久しぶりにやりたかったし、そう思った時にちょうど安く売られていたら買ってしまうのも仕方ない。
私は線香花火が大好きだから単体でも買ってきた。
夕食を済ませると空はすっかり黒く染まっていた。
バケツに水を汲むと火をつけやすいように太めのろうそくに火をつけた。
ゆらゆらと揺れる火はなんだか風流を感じる。
蚊に刺されたくないので蚊取り線香を持ってくると線香に火をつけてデッキに置いておく。
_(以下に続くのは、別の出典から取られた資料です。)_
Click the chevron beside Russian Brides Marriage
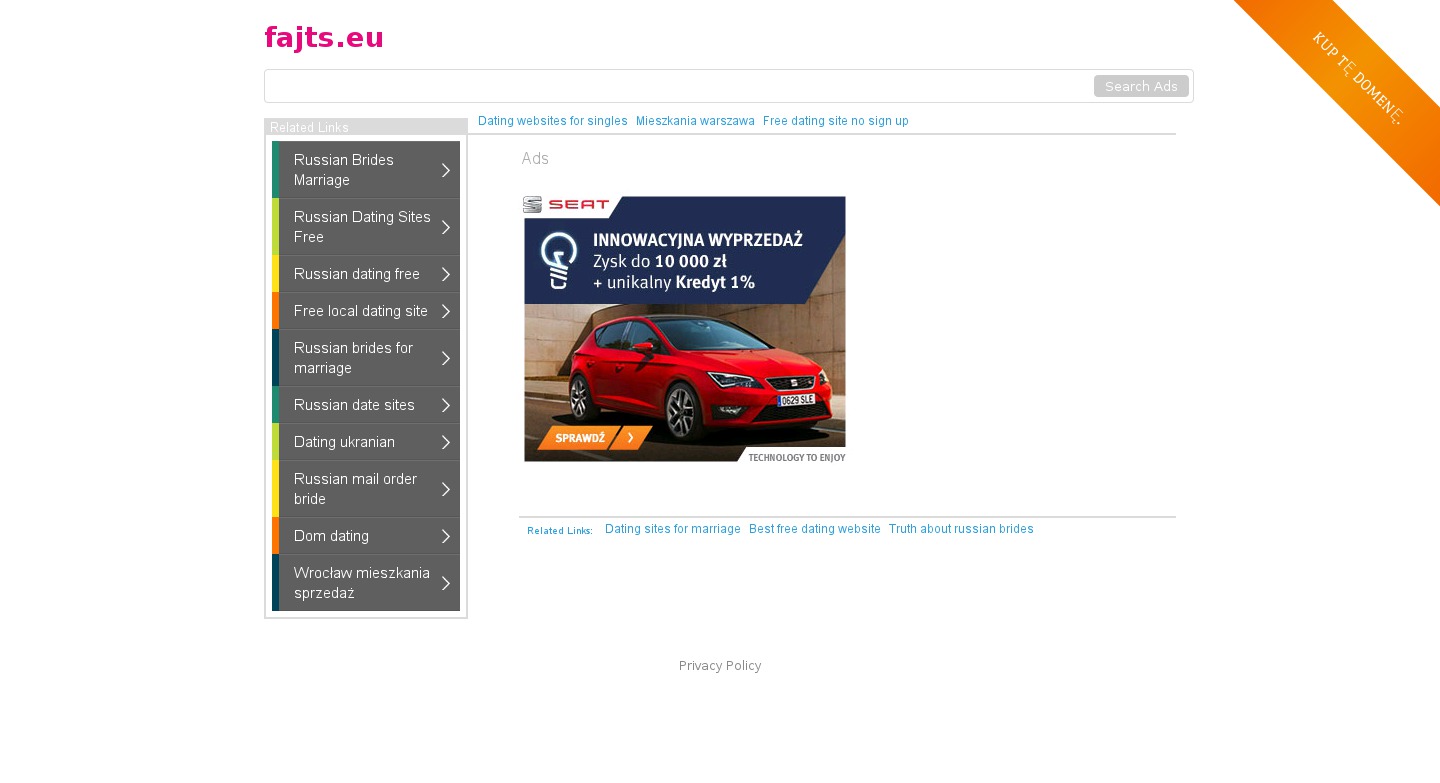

花火セットを開けてすべての花火を取り出すと、1本の花火を手に取り火をつけた。
しゅうっと音をたてて綺麗な色を見せてくれる花火は少し経つとすぐに消えてしまう。
私はこの儚さが好きなのかもしれない。
それにしても1人花火もなかなかレベルの高いことのような気がしてきた。それも気にしたら負けのような気がしてまた花火を手に取る。
2本、3本と火をつけていると玄関のドアが開いた。
「ココナ、ここいたか」
「あらいらっしゃい。今花火して遊んでたんだけど、フェイタンも一緒にやる?」
しゅっと花火に火をつけて見せてみると、彼は興味深そうに私の手元を見た。
「綺麗でしょ?ここから好きなの選んで…って言ってもよく分からないだろうし、はい、これどうぞ!」
私が適当に手に取った花火を彼に渡す。
「まずこのひらひらをちぎって、こっちを手に持ってここに火をつけるの」
きらきらと赤や白の火花を散らす花火が静かに燃え尽きるのを見届けた後、「終わったらこのバケツに入れてね」と花火をバケツに入れるとジュウといい音がした。
「ねっ?簡単でしょ?」
私のを見終えた彼は私のやったようにひらひらをちぎっている。
そっと火をつけるフェイタンは子供のように目を輝かせていてなんだか可愛かった。
「そっちの世界にはこういうのないの?ちっちゃい頃にやったりしてない?」
ぱちぱちと輝く花火を見ながら私はそう訊ねる。
「見たことはないね。あたとしても…」
そのまま彼は黙り込んでしまう。
まずいことを聞いてしまったのだろうか。
「ご、ごめん!話したくないならいいんだ!」
消えてしまった花火をバケツに入れて急いで謝る。
「別に気にしなくていいね。旅団のほとんどは流星街の出よ」
「流星街?」
綺麗な名前の街だと思ったがどうもそれは私の思い違いであった。
花火がぼんやりとフェイタンの顔を照らしている。
「流星街。何を捨てても許される街ね。それは人間であっても…ね。そこで生まれ育った人間は社会的情報が何一つない、存在しないことになてるね。だからワタシはあの世界には存在してない」
また花火に火をつけたフェイタンはなんだか楽しそうだ。
存在してないことになっている。フェイタンは確かにここにいるのに。
「存在が無ければ身元が特定されない。それなら犯罪者には持ってこいなステータスってことか…」
「そういうことね。別に不幸だなんて思たことはないよ」
だからそんな悲しそうな顔するのやめるね。と少し眉を下げて言われる。
この問題は私の感情論で考えるべきことではないように感じた。
存在してないからこそのメリットを彼らは利用しているだけだ。
旅団の結束力が固いのはこういう訳があったからなのだろう。
自分の物差しで不幸だと決めつけるのは失礼だ。
「そんな大切なことを話してくれてありがとう」
きっとこれが正解だ。
こんなに大切なことを話してくれたのは少なからず信頼関係というものが出来てきたからなのであろう。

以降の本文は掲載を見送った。